Difficile. Psichedelico nell’osservazione continuativa dell’opera ma pur sempre bianco. Totalmente bianco. L’escamotage del rilievo sottostante garantisce un movimento, lineare e circolare, che permette all’occhio di vedere ciò che preferisce. Castellani ci mette nella condizione di scegliere cosa osservare e come farlo ma, in definitiva, le sue opere sono, e restano, sempre ugauli a sé stesse, la sola cosa che, eventualmente cambia, è il colore, monocromatico, ma non vincolato esclusivamente al bianco. Direi che si tratta di una discreta alternativa. Così possiamo trovare “Superficie rossa”, acrilico su tela del 2010:

Oppure “Superficie argento” del 2008:

Volendo considerare l’arte solo, ed esclusivamente, come espressione di un Io profondo, spesso martoriato da problemi sconosciuti, altre volte emotivamente spinto da una necessità di creare qualcosa di attraente e piacevole, possiamo dire che sia Adami che Castellani hanno raggiunto il loro scopo. La mission di chi fa arte è comunicare e, di fatto, entrambi comunicano ma in modo differente. Ognuno di loro avrà dei ricettori diversi e un pubblico di riceventi ancora differente. Cosa cambia? In realtà niente, fanno proprio la stessa cosa: creano. Danno vita a mondi diversi.

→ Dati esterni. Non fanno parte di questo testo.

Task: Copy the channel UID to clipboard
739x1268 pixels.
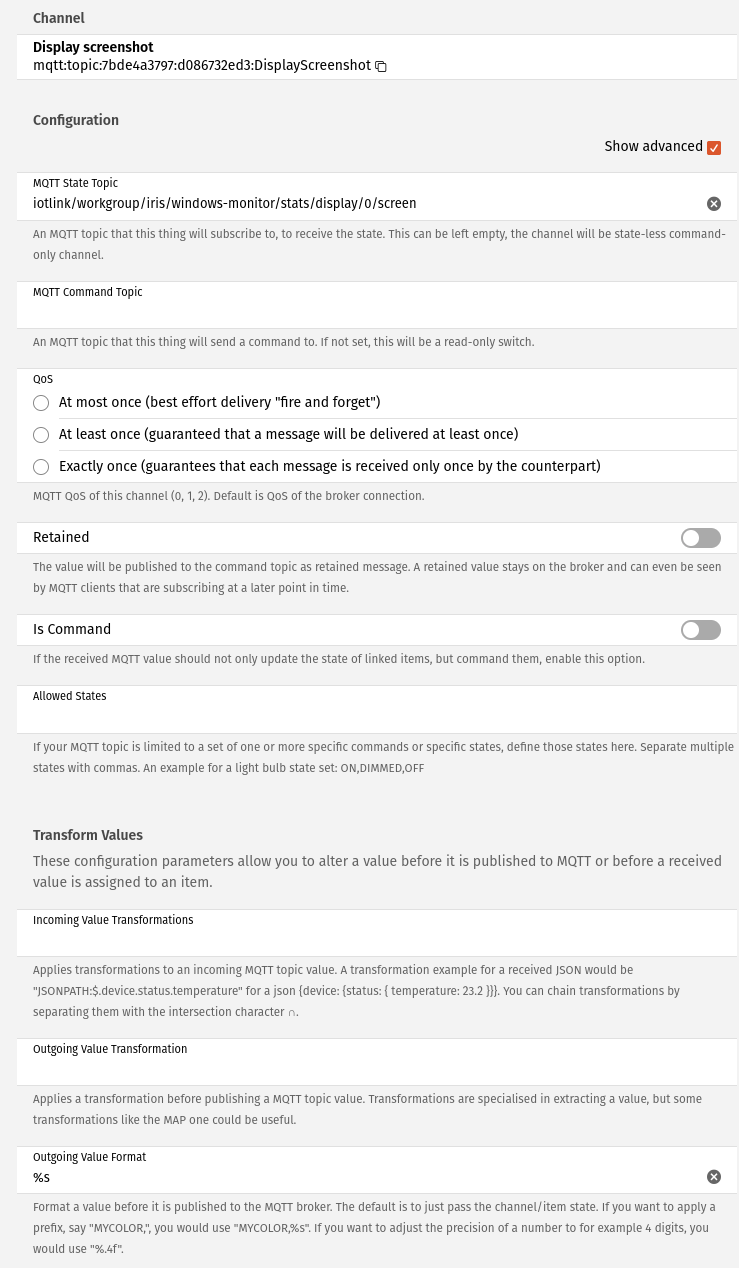Action: [x=381, y=66]

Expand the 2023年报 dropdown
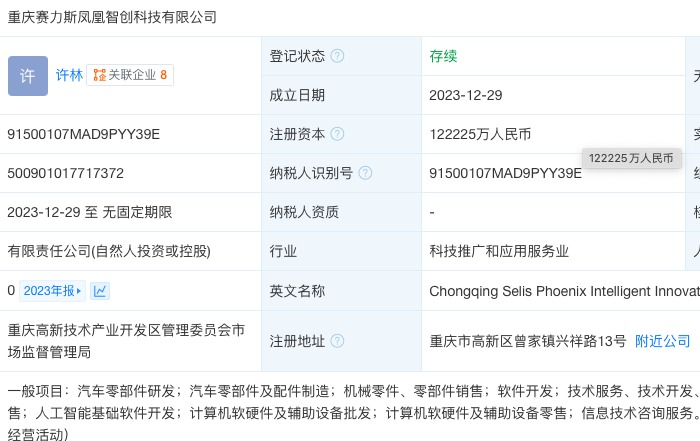click(x=53, y=291)
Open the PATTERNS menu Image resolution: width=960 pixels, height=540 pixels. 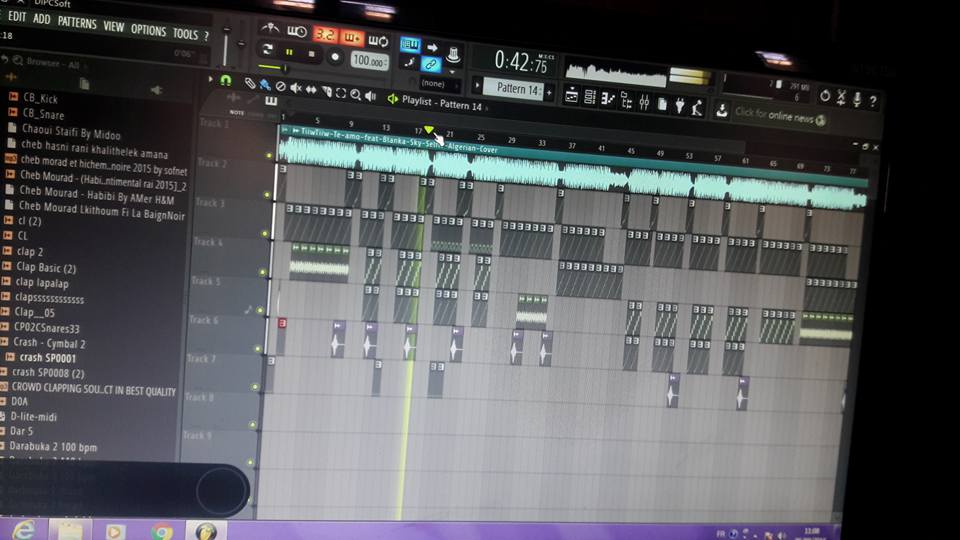77,23
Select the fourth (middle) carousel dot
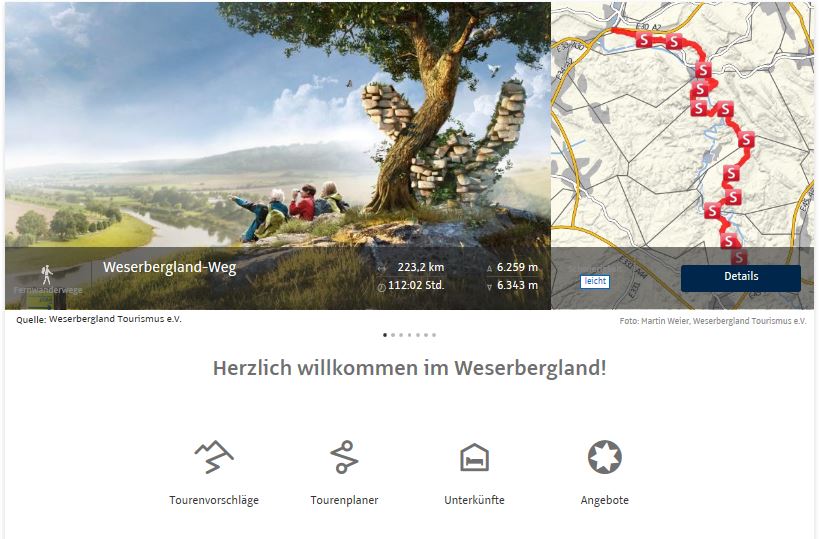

La cosa più affascinante in tutto questo è la constatazione di quella realtà, tipicamente umana, che ci permette di osservare in migliaia la stessa cosa riuscendo a dare, all’unisono, migliaia di definizioni differenti. Siamo fatti di carne e di ossa, abbiamo, quasi tutti, le stesse capacità e possibilità cognitive ma, per fortuna, non siamo tutti uguali. A distinguerci è la mente, l’anima, il cervello ed è proprio da qui che parte l’input capace di dare correlazione e concatenazione agli eventi di una vita che “es como el rìo que fluye”.
“Non giudicare sbagliato ciò che non conosci, cogli l’occasione per comprendere.”